To identify those glycoproteins whose synthesis or modification is necessary for memory formation, we have studied the uptake of radiolabelled fucose into synaptic plasma membranes (SPMs) and postsynaptic densities (PSDs) derived from two specific left and right forebrain loci, at two different times after training of 1-day-old chicks on a one-trial passive avoidance learning task. To increase the reliability of the comparison, a double-labelling method was used. Tissue samples from intermediate medial hyperstriatum ventrale (IMHV) and lobus parolfactorius (LPO) were isolated at 6 and 24 h after training. At both times, training resulted in region-specific changes, both increases and decreases, in incorporated radioactivity into pre- and postsynaptic glycoproteins. After 6 h, there was a relative decline in incorporation into both SPMs and PSDs of the right IMHV of trained chicks, a decline that persisted in the PSDs until 24 h. A small decline in incorporation in SPMs from the right LPO of trained chicks at 6 h was reversed by 24 h, by which time there was a 64% increase in incorporation into SPMs and a 24% increase into PSDs of the left LPO. Sodium dodecyl sulphate-polyacrylamide gel electrophoresis analysis of left and right hemisphere samples containing LPO revealed that 6 h after training the main effect was presynaptic, including a reduction of incorporation into high molecular mass glycoproteins, of 150-180 kDa, and an increase in a lower molecular mass (41 kDa) fraction.

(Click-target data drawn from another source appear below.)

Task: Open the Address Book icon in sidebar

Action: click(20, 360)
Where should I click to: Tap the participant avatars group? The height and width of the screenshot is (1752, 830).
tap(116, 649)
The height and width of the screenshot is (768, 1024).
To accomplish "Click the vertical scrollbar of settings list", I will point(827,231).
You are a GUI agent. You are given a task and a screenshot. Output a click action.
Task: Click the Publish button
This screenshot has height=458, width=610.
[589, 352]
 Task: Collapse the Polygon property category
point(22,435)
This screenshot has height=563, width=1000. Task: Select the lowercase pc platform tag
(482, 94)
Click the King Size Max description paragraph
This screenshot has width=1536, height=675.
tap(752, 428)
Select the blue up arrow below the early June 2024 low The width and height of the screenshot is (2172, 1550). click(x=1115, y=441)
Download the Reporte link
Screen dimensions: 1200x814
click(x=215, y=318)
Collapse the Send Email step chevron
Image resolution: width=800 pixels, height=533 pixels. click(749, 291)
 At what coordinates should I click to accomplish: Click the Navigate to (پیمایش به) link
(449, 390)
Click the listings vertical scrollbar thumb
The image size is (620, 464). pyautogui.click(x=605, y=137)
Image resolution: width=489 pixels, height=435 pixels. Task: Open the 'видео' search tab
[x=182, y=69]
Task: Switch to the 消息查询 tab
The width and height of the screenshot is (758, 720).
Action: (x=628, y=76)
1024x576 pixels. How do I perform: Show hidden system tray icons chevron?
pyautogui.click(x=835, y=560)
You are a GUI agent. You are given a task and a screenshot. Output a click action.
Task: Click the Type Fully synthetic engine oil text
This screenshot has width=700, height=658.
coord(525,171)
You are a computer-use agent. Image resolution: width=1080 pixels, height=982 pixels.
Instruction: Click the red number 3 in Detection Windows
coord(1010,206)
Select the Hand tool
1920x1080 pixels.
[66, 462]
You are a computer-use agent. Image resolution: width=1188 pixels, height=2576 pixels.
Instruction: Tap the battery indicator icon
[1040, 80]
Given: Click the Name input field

By 24 h after training, a left hemisphere presynaptic glycoprotein of molecular mass approximately 50 kDa showed the biggest increase in fucosylation. In addition, a wide group of postsynaptic glycoproteins of both hemispheres, in the ranges 150-180, 100-120, and 33 kDa now showed increases in incorporation. Some other fractions showed decreases. These results are in accord with previous data on incorporation obtained using the amnesic agent 2-deoxygalactose. They also support the hypothesis that memory formation involves the strengthening of connections between pre- and postsynaptic neurons of the LPO by growth or modulation of pre- and postsynaptic structures.